Path to dataset files: /Users/mo/.cache/kagglehub/datasets/uom190346a/e-commerce-customer-behavior-dataset/versions/1


In [3]:
# Import Pandas library
import pandas as pd

# Import kaggle E-commerce dataset in as a pandas dataframe
data = pd.read_csv(f'{path}/E-commerce Customer Behavior - Sheet1.csv')

# Display first 5 sample rows of dataset
data

Unnamed: 0,Customer ID,Gender,Age,City,Membership Type,Total Spend,Items Purchased,Average Rating,Discount Applied,Days Since Last Purchase,Satisfaction Level
0,101,Female,29,New York,Gold,1120.20,14,4.6,True,25,Satisfied
1,102,Male,34,Los Angeles,Silver,780.50,11,4.1,False,18,Neutral
2,103,Female,43,Chicago,Bronze,510.75,9,3.4,True,42,Unsatisfied
3,104,Male,30,San Francisco,Gold,1480.30,19,4.7,False,12,Satisfied
4,105,Male,27,Miami,Silver,720.40,13,4.0,True,55,Unsatisfied
...,...,...,...,...,...,...,...,...,...,...,...
345,446,Male,32,Miami,Silver,660.30,10,3.8,True,42,Unsatisfied
346,447,Female,36,Houston,Bronze,470.50,8,3.0,False,27,Neutral
347,448,Female,30,New York,Gold,1190.80,16,4.5,True,28,Satisfied
348,449,Male,34,Los Angeles,Silver,780.20,11,4.2,False,21,Neutral


# Data Exploration

Simple data exploration be to understnand the columns and how they would need to be tranformed in order to run them through an AI Unsupervised ML Algorithm

### Numerical vs. Categorical Data

##### **Numerical Data** is what the computer can process
##### **Categorical Data** is letters, words, or symbols that we have to turn into a numerical representation in order to process but keep the meaning behind each.

In [4]:
# Separate the numerical columns from the text columns
numerical_data = data.select_dtypes(include=['int64', 'float64'])
categorical_data = data.select_dtypes(include=['object'])

---
### Numerical vs.
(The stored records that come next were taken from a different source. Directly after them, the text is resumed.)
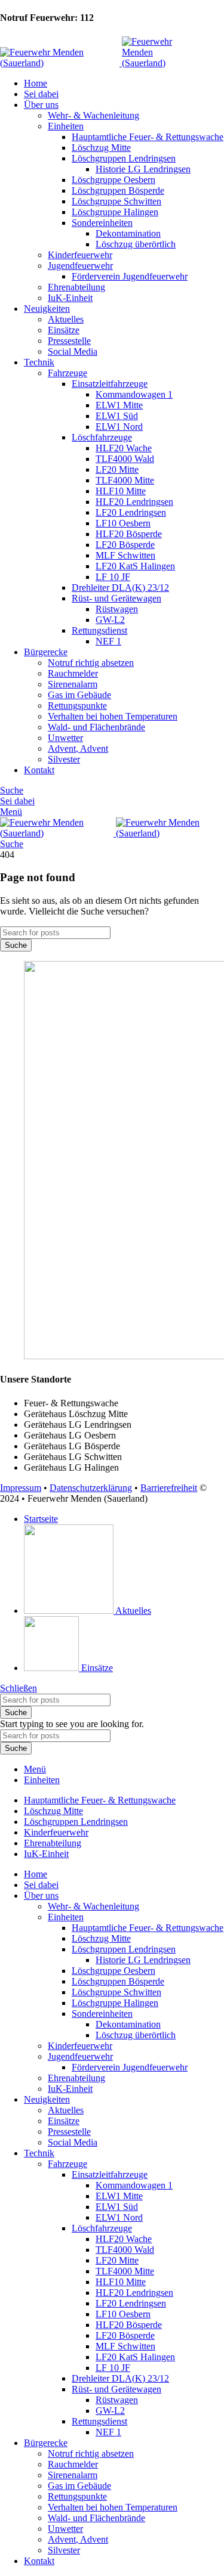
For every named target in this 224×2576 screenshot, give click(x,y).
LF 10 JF (113, 577)
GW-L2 (110, 620)
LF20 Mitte (117, 469)
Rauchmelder (73, 673)
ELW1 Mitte (119, 405)
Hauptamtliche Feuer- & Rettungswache (147, 137)
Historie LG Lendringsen (143, 169)
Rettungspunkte (77, 705)
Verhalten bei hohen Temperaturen (112, 716)
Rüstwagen (117, 609)
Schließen (18, 1688)
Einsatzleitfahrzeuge (110, 384)
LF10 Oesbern (123, 523)
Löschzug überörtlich (136, 244)
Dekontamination (128, 233)
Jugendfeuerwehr (80, 266)
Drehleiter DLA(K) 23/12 (120, 587)
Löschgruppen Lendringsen (124, 158)
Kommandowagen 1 (134, 394)
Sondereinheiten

Categorical (Text)
##### Notice how categorical data is represented in regular words that we understand.     
##### As data scientist it is our job to turn the text into meaningful numerical representations.
---

In [5]:
# Display a sample of both sets of data Numerical vs Categorical (Text)
display(numerical_data.head())
print("Categorical Data")
display(categorical_data.head())

Unnamed: 0,Customer ID,Age,Total Spend,Items Purchased,Average Rating,Days Since Last Purchase
0,101,29,1120.2,14,4.6,25
1,102,34,780.5,11,4.1,18
2,103,43,510.75,9,3.4,42
3,104,30,1480.3,19,4.7,12
4,105,27,720.4,13,4.0,55


Categorical Data


Unnamed: 0,Gender,City,Membership Type,Satisfaction Level
0,Female,New York,Gold,Satisfied
1,Male,Los Angeles,Silver,Neutral
2,Female,Chicago,Bronze,Unsatisfied
3,Male,San Francisco,Gold,Satisfied
4,Male,Miami,Silver,Unsatisfied


## Three main methods used to *turn a categorical/text columns into a numerical columns*

### **Crustom functions** - to pair each unique label with a number, example 1-True, 0-False
### **OneHotEncoder** - Tool used to transform categorical labels by creating a column for each unique value, dramatically extending the dataset
### **LabelEncoder** - Tool used to transform categorical labels, keeping them in one column.
---

# 1. Custom Function Example

### Look at the **'Gender' Column** and write a custom function that defines a *1 for female and a 2 for males*.
 * #### lambda function (below) : allows for one line functions
 * #### can easily write a regular function, clean fundamental practices support lambda functions
---

In [6]:
# Custom lambda function that changes categorical 'Gender' column to 
categorical_data['Gender'] = categorical_data['Gender'].apply(lambda x: 1 if x == 'Female' else 2)
categorical_data.head()

Unnamed: 0,Gender,City,Membership Type,Satisfaction Level
0,1,New York,Gold,Satisfied
1,2,Los Angeles,Silver,Neutral
2,1,Chicago,Bronze,Unsatisfied
3,2,San Francisco,Gold,Satisfied
4,2,Miami,Silver,Unsatisfied


# 2. OneHotEncoder Example
* ### We can see that there are 6 unique values in the 'City' column. 
* ### OneHotEncoder will create 6 columns for each value and put a 1 in the column that represents the correct value in each row and a 0 for all others.

#### 🔎 Lets take a look!

In [7]:
# Take a look at the unique cities that are in the dataset
categorical_data['City'].value_counts()

City
New York         59
Los Angeles      59
Chicago          58
San Francisco    58
Miami            58
Houston          58
Name: count, dtype: int64

In [8]:
# Import OneHotEncoder from 'scikit-learn' library
from sklearn.preprocessing import OneHotEncoder

# Initiate OneHotEncoder
encoder = OneHotEncoder(sparse_output=False)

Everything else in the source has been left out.